# TASK BRIEF
Copy out the data below verbatim.

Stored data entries

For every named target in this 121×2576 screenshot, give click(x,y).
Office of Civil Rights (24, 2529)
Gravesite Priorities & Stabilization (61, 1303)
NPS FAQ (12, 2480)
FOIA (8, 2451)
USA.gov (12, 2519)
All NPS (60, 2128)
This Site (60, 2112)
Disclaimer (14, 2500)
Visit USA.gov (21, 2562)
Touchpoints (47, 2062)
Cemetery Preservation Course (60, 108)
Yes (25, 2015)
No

# SOLUTION TO THIS TASK
For every named target in this 121×2576 screenshot, give click(x,y).
Office of Civil Rights (24, 2529)
Gravesite Priorities & Stabilization (61, 1303)
NPS FAQ (12, 2480)
FOIA (8, 2451)
USA.gov (12, 2519)
All NPS (60, 2128)
This Site (60, 2112)
Disclaimer (14, 2500)
Visit USA.gov (21, 2562)
Touchpoints (47, 2062)
Cemetery Preservation Course (60, 108)
Yes (25, 2015)
No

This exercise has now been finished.